### Your instructions:
Rewrite the lines starting at the one containing "Task: Open filter" and ending at the end of the records, with "chart" changed to "graph" and nothing else altered. Leave the pictures out of your answer.

### Records for this exercise:
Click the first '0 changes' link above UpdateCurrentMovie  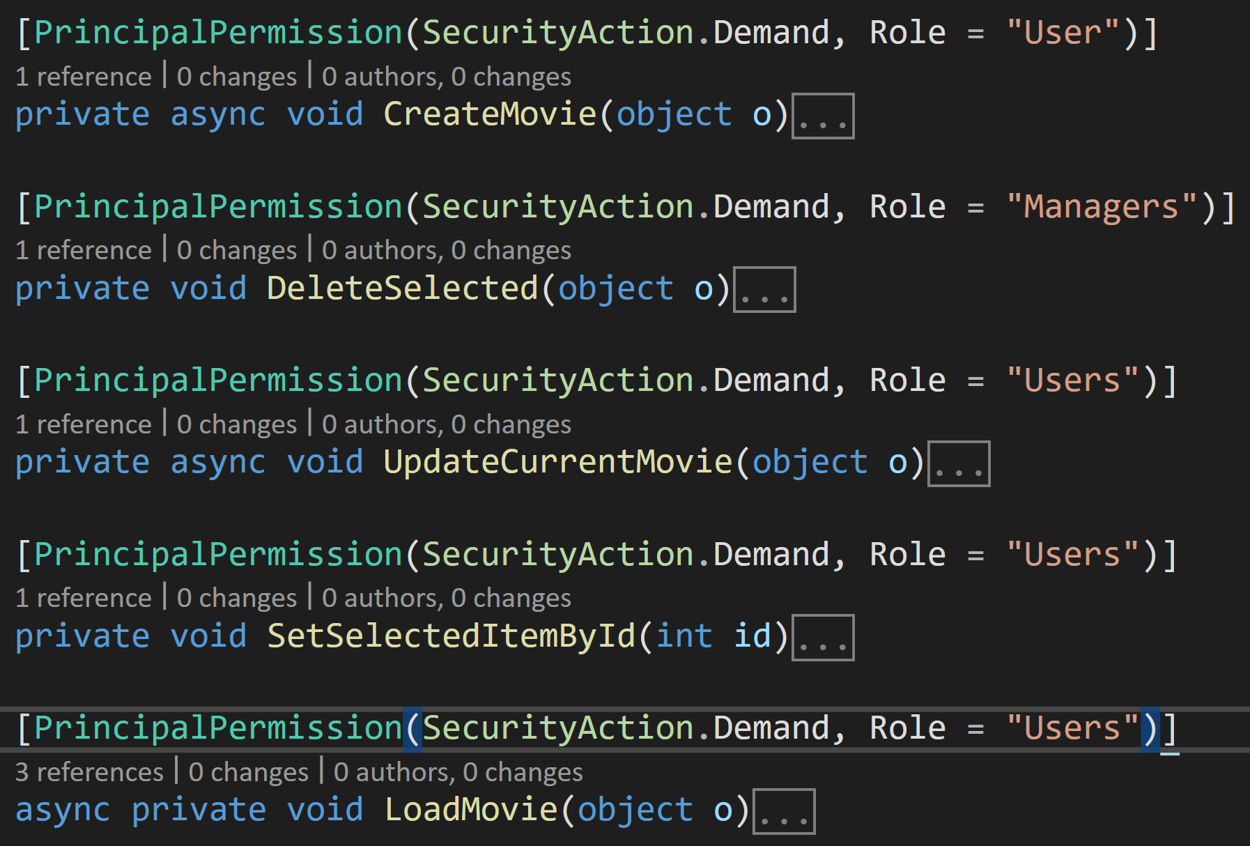point(237,424)
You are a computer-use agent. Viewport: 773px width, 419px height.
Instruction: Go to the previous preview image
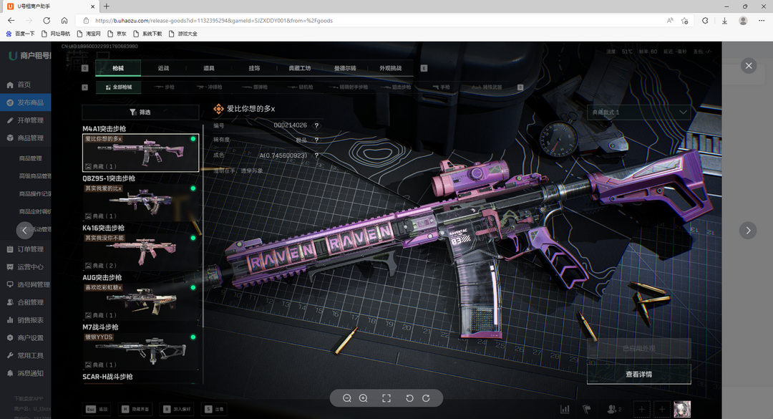point(25,230)
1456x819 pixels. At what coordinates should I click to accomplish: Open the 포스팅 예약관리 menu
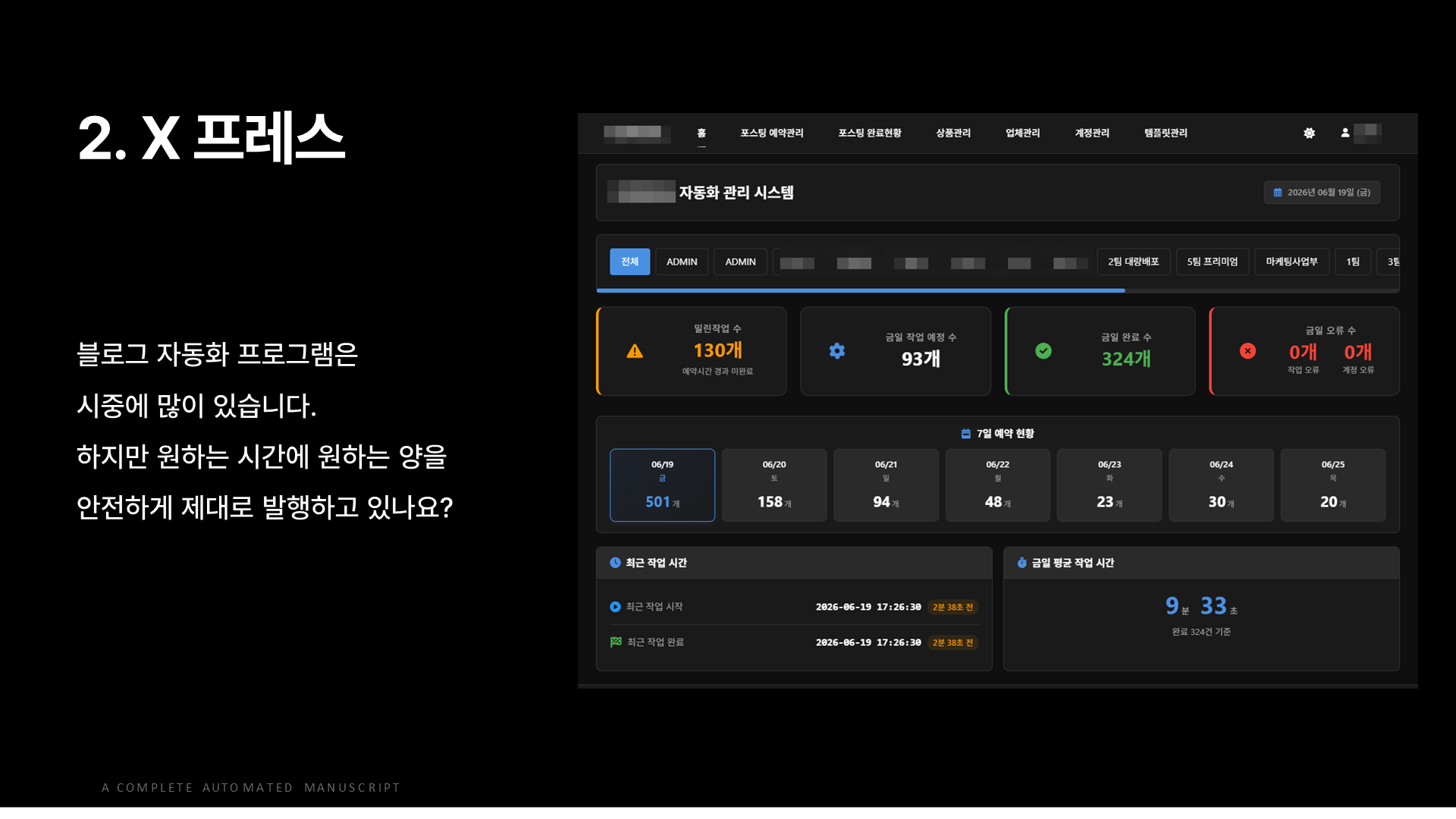click(x=771, y=133)
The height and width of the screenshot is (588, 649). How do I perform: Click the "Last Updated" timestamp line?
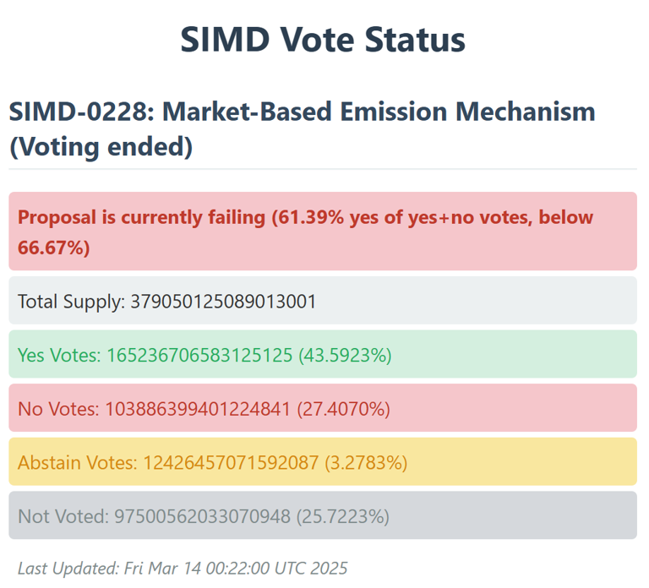pyautogui.click(x=183, y=569)
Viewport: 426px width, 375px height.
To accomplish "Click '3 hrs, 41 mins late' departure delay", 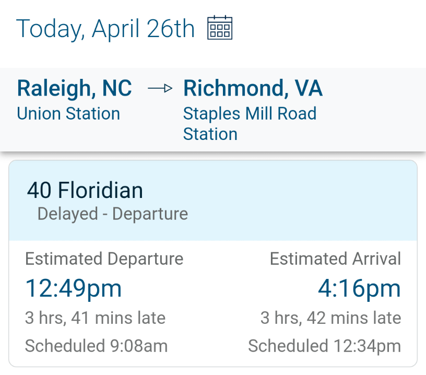I will (x=96, y=318).
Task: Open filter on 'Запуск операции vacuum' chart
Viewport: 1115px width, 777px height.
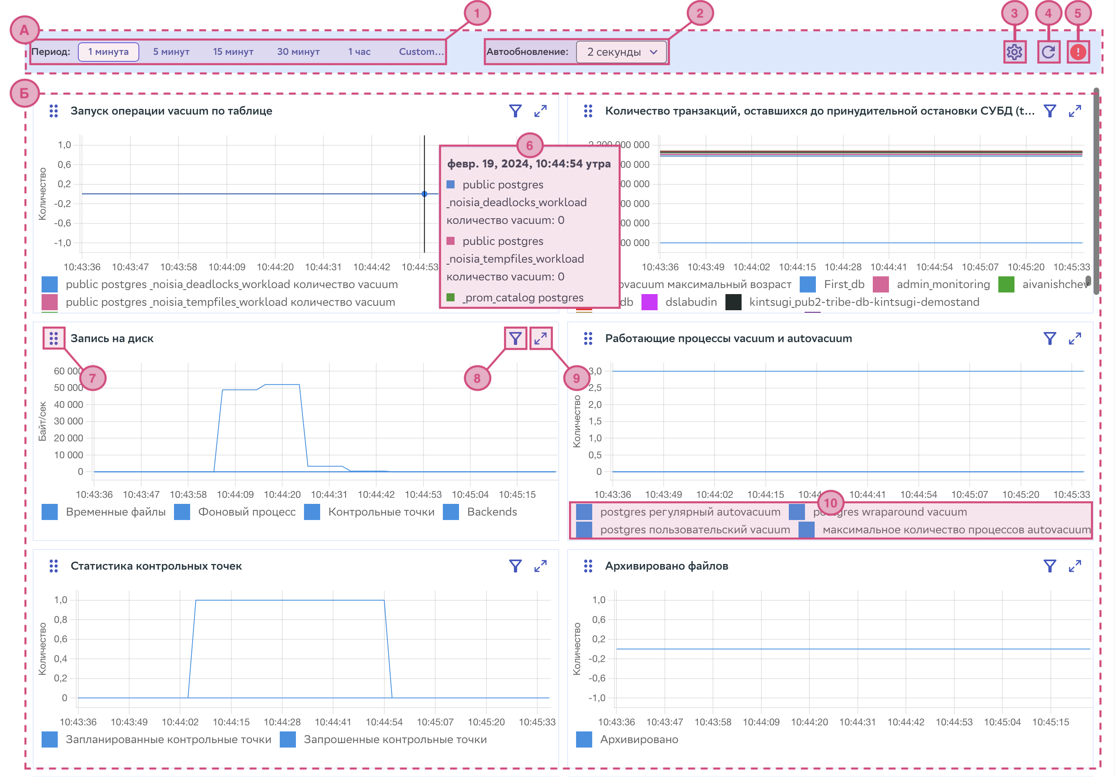Action: [515, 111]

### Reply to the task:
Task: Open filter on 'Запуск операции vacuum' graph
Viewport: 1115px width, 777px height.
Action: [515, 111]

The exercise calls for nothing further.